Prosody Based Audio-visual Co-analysis for Coverbal Gesture Recognition
Author | : Sanshzar Kettebekov |
Publisher | : |
Total Pages | : 30 |
Release | : 2002 |
Genre | : Computer vision |
ISBN | : |
Abstract: "Although recognition of natural speech and gestures have been studied extensively, previous attempts of combining them for multimodal Human-Computer Interaction (HCI) were mostly semantically motivated, e.g., keyword-gesture co-analysis. Such top-down co-analysis for improving gesture recognition is associated with the inherent complexity of natural language processing and is not always suitable for real-time HCI. This paper explores prosodic phenomena of spontaneous gesture and speech production and presents a computational framework for improving the recognition of continuous gestures. Prosody based co-analysis of audio and visual signal is investigated at two different levels, namely, physiological and articulation. Physiological constraints are defined in a feature-based integration framework using Hidden Markov Models (HMMs).
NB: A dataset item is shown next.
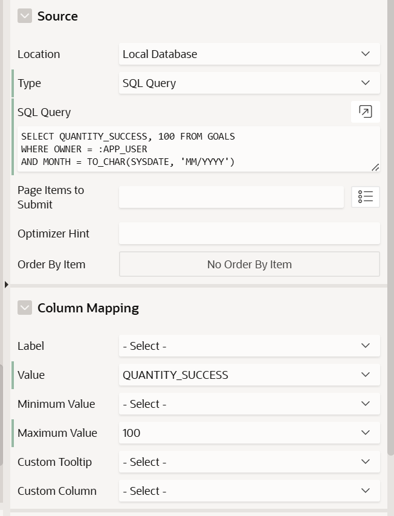394x516 pixels.
Task: Collapse the Column Mapping section
Action: (x=25, y=308)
Co-articulation is analyzed using a Bayesian belief network of naïve classifiers to explore alignment of intonationally [sic] prominent speech segments and hand velocity. A weighted fusion scheme is applied for combining the decisions of the two co-analysis models. It was found that both levels of co-analyses uniquely contribute in detection and disambiguation of kinematically defined gesture primitives, which subsequently improves the performance of continuous gesture recognition. The efficacy of the proposed approach was demonstrated on a large database collected from the Weather Channel broadcast. This formulation opens new avenues for bottom-up frameworks for inclusion of natural gesticulation for HCI."